MODELING STRUCTURE AND COUNTRY-SPECIFIC HETEROGENEITY IN MISCLASSIFICATION MATRICES OF VERBAL AUTOPSY-BASED CAUSE OF DEATH CLASSIFIERS
成果类型:
Article
署名作者:
Pramanik, Sandipan; Zeger, Scott; Blau, Dianna; Datta, Abhirup
署名单位:
Johns Hopkins University; Centers for Disease Control & Prevention - USA
刊物名称:
ANNALS OF APPLIED STATISTICS
ISSN/ISSBN:
1932-6157
DOI:
10.1214/24-AOAS2006
发表日期:
2025
页码:
1214-1239
关键词:
mortality surveillance
child health
REGISTRATION
摘要:
Verbal autopsy (VA) algorithms are routinely used to determine individual-level causes of death (COD) in many low-and-middle-income countries. The individual CODs are then aggregated to derive population-level cause-specific mortality fractions (CSMF), which are essential to informing public health policies. However, VA algorithms frequently misclassify COD and introduce bias in CSMF estimates. A recent method, VA-calibration, can correct for this bias using a VA misclassification rate matrix estimated from paired data on COD from both VA and minimally invasive tissue sampling (MITS) from the Child Health and Mortality Prevention Surveillance (CHAMPS) Network.

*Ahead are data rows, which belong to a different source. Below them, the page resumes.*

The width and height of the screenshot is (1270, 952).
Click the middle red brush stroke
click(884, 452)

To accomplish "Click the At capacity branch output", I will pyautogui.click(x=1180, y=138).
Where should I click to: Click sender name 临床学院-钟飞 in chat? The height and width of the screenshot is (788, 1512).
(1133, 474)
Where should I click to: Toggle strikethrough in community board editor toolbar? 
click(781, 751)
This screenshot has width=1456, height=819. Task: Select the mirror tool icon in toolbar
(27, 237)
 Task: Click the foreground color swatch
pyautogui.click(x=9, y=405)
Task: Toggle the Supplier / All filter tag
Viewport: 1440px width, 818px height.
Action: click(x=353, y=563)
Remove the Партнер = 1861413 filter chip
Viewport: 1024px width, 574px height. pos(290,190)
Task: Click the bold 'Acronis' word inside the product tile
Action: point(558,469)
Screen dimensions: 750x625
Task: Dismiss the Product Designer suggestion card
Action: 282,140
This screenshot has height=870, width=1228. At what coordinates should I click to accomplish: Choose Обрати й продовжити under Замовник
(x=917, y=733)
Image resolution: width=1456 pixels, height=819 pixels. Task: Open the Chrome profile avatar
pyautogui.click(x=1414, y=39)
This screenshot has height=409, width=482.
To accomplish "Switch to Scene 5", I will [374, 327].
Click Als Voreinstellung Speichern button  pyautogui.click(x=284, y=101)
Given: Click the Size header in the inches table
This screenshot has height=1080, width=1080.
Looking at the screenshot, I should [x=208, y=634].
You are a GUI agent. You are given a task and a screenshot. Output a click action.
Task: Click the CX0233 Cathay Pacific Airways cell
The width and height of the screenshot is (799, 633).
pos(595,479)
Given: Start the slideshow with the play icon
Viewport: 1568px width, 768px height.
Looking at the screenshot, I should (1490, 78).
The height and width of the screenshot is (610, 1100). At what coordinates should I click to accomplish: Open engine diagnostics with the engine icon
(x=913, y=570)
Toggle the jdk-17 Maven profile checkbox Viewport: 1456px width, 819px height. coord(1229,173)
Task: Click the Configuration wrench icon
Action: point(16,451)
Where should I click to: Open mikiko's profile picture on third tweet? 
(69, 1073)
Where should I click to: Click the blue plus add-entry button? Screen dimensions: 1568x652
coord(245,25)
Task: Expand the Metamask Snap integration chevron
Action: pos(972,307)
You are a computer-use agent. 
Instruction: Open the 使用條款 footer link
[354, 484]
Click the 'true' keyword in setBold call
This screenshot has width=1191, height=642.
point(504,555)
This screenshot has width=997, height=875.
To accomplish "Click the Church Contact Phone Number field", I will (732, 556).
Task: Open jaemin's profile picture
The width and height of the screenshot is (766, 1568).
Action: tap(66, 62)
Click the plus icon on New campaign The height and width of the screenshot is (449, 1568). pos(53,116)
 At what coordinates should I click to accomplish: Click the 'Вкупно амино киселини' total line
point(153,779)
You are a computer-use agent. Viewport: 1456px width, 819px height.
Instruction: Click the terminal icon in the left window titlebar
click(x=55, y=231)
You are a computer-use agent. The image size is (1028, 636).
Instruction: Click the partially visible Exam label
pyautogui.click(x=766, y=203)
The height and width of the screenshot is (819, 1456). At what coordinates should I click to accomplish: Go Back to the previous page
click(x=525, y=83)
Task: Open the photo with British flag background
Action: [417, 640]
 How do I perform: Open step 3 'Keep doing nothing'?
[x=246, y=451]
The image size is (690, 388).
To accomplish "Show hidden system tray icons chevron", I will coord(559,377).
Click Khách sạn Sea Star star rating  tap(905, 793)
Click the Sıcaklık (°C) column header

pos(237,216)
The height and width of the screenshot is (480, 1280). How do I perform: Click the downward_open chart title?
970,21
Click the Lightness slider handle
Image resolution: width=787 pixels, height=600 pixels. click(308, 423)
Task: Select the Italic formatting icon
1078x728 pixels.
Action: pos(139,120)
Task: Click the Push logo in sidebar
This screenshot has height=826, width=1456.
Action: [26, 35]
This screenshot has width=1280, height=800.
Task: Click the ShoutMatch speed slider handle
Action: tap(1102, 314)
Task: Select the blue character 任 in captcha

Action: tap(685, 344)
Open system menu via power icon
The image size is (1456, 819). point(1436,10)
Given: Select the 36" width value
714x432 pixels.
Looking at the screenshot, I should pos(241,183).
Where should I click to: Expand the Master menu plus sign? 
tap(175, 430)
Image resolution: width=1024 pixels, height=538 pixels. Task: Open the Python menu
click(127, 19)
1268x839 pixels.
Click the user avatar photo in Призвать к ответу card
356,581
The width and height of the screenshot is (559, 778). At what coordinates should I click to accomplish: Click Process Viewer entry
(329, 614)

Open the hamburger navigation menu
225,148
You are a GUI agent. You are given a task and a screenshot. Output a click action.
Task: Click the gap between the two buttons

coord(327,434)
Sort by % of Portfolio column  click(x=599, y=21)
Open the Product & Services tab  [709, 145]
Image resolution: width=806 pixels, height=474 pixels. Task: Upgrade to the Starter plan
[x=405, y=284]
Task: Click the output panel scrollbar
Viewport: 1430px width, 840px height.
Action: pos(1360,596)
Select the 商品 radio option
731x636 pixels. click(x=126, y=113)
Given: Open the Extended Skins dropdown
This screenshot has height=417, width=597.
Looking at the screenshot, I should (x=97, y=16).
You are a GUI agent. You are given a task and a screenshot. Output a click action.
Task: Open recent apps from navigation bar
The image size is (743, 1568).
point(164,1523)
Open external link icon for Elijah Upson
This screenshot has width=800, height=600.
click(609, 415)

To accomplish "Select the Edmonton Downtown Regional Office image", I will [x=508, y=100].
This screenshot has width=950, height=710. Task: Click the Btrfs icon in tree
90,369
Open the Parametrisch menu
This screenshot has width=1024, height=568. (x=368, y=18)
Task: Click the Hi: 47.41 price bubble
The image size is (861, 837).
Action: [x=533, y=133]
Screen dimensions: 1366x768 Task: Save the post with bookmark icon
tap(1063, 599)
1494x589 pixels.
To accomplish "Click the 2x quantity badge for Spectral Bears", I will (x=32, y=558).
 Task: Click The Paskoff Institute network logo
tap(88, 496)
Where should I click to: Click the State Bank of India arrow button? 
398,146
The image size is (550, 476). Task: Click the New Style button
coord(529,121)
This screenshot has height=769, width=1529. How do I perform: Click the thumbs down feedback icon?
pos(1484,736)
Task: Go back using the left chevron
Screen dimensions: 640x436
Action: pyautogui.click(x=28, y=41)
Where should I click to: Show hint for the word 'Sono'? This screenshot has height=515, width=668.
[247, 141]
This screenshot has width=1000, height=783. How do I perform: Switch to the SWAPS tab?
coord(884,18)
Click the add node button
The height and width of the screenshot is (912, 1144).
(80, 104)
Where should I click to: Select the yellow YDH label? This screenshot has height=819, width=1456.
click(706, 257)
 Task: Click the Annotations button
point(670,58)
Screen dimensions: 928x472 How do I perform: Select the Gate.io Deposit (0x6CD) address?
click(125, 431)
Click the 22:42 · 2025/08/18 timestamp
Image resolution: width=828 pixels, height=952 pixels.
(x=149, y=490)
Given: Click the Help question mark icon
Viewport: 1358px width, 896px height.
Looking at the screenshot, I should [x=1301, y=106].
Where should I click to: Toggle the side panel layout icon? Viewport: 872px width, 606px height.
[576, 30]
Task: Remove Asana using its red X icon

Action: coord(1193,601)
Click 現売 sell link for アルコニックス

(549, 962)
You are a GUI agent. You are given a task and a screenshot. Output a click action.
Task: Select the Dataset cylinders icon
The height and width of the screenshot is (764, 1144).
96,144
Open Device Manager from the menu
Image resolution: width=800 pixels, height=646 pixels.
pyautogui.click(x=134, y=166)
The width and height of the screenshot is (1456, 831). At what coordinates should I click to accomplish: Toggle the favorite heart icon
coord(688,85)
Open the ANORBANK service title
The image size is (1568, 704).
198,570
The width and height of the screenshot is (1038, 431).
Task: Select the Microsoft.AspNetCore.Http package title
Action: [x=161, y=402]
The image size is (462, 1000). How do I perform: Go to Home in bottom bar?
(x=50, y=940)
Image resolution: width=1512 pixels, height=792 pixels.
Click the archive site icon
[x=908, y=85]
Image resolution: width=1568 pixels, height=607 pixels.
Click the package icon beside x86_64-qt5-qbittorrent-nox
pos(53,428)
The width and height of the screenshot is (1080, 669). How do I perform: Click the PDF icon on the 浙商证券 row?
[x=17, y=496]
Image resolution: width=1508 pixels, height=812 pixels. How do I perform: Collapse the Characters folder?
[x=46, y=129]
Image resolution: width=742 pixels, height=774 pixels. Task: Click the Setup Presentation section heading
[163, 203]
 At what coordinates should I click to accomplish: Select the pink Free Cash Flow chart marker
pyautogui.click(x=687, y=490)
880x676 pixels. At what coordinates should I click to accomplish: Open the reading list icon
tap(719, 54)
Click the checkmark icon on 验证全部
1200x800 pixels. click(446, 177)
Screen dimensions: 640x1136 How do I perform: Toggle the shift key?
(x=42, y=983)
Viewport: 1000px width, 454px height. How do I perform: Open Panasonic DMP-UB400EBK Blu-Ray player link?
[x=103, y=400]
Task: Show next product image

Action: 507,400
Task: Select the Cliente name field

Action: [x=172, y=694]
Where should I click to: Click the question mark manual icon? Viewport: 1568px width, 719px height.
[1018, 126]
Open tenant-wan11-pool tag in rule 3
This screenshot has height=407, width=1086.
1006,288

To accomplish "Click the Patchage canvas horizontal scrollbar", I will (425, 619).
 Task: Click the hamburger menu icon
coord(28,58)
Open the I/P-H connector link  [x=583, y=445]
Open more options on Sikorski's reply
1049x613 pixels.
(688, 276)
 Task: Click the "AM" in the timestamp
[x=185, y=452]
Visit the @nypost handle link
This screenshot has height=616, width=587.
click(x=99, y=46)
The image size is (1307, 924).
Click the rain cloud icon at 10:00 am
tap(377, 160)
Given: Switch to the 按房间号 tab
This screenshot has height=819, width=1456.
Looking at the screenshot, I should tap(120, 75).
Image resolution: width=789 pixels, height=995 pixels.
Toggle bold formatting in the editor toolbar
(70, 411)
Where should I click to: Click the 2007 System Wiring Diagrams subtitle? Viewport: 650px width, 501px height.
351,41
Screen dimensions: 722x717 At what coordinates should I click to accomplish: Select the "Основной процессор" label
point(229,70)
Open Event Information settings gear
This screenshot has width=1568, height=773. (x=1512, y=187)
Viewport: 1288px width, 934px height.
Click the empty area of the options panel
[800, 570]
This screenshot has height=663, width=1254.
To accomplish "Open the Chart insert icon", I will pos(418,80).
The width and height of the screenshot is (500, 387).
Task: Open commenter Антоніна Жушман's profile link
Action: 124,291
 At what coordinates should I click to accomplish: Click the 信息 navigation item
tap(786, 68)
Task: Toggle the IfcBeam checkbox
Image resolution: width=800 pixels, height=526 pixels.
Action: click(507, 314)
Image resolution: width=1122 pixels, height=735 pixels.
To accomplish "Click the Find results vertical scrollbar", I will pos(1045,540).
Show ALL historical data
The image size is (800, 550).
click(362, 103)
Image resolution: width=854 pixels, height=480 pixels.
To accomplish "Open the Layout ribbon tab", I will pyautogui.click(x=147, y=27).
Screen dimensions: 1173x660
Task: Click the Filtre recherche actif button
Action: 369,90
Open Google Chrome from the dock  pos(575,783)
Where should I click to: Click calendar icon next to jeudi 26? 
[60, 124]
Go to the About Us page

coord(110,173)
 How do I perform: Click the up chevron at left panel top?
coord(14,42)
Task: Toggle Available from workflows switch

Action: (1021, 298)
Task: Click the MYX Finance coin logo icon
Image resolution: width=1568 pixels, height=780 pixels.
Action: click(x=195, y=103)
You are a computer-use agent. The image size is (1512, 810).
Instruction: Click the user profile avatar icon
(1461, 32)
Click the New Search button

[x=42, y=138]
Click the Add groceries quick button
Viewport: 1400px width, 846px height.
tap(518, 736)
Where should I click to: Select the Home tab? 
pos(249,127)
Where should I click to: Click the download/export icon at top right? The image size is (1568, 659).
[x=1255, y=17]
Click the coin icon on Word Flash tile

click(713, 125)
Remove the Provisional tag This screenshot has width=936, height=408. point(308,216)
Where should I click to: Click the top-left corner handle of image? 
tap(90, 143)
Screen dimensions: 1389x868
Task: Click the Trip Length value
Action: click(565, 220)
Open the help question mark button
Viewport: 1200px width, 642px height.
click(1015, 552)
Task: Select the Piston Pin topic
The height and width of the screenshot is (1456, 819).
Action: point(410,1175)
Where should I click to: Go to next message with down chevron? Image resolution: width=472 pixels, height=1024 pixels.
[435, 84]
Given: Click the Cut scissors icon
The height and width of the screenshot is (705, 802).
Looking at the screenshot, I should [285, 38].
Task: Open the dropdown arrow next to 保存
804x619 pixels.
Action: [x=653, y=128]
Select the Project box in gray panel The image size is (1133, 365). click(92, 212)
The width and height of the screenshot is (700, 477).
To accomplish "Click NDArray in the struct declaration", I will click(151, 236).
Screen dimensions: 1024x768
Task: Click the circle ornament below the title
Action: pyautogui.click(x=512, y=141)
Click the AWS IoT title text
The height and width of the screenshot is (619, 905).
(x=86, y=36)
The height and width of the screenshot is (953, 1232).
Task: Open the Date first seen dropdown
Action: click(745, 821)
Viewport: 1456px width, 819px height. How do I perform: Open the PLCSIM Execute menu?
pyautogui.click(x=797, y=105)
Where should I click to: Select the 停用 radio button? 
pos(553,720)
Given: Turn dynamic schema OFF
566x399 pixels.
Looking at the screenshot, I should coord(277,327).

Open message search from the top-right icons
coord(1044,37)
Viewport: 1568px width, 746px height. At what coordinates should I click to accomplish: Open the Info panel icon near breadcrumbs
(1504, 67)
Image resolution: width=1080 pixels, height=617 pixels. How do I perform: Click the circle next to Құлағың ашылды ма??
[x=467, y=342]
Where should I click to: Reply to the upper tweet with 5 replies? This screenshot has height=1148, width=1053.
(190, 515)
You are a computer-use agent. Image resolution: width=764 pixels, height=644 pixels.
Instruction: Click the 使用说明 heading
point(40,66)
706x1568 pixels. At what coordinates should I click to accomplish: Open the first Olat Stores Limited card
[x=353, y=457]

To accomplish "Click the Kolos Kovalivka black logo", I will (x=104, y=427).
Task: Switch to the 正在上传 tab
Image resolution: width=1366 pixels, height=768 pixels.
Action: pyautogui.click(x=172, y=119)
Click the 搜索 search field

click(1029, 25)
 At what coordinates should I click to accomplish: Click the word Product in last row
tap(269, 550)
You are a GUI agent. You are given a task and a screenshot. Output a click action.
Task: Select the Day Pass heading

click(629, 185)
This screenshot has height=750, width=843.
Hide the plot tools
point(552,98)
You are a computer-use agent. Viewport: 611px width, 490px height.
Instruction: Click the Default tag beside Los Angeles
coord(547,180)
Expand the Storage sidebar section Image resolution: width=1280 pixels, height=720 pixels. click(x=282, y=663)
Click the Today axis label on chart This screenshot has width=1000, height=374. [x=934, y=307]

Due to the limited sample size, CHAMPS data are pooled across all countries, implicitly assuming that the misclassification rates are homogeneous. In this research we show that the VA misclassification matrices are substantially heterogeneous across countries, thereby biasing the VA-calibration. We develop a coherent framework for modeling country-specific VA misclassification matrices in data-scarce settings. We first introduce a novel base model to parsimoniously characterize misclassifications via two latent mechanisms-intrinsic accuracy and systematic preference. We prove that these mechanisms are identifiable from the data and manifest as a form of invariance in certain misclassification odds, a pattern evident in the CHAMPS data. Then we expand from this base model, adding higher complexity and country-specific heterogeneity via interpretable effect sizes. Shrinkage priors balance the bias-variance trade-off by adaptively favoring simpler models. We publish uncertainty-quantified estimates of VA misclassification rates for six countries. This effort broadens VA-calibration's future applicability and strengthens ongoing efforts of using VA for mortality surveillance.